Given instruction: Reproduce every line of the entries below, requests included, but multiply each coordinate in the answers by 2.6 and round to the nearest whole number, with halves rounded up. Omit the pictures from your response.

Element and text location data
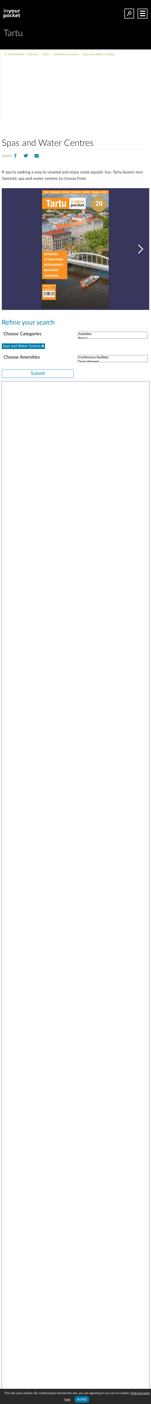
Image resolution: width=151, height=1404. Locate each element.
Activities (112, 333)
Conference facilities (112, 357)
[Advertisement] (93, 94)
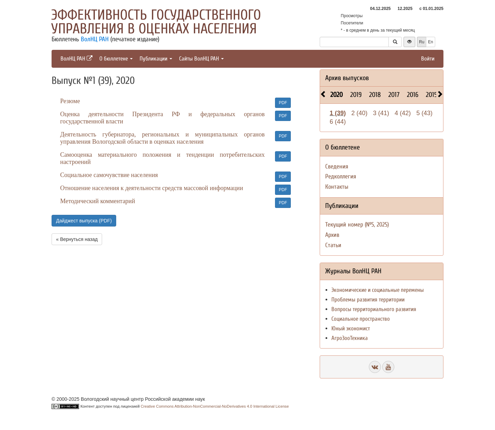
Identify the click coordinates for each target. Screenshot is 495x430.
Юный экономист (350, 328)
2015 (431, 95)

Full output:
Image resolution: width=151, height=1404. Locate each element.
Activities (291, 866)
Conference facilities (291, 928)
[Advertisement] (242, 244)
Identify the click coordinates for each target. Screenshot is 495x430.
Юный экономист (910, 853)
2015 (1121, 247)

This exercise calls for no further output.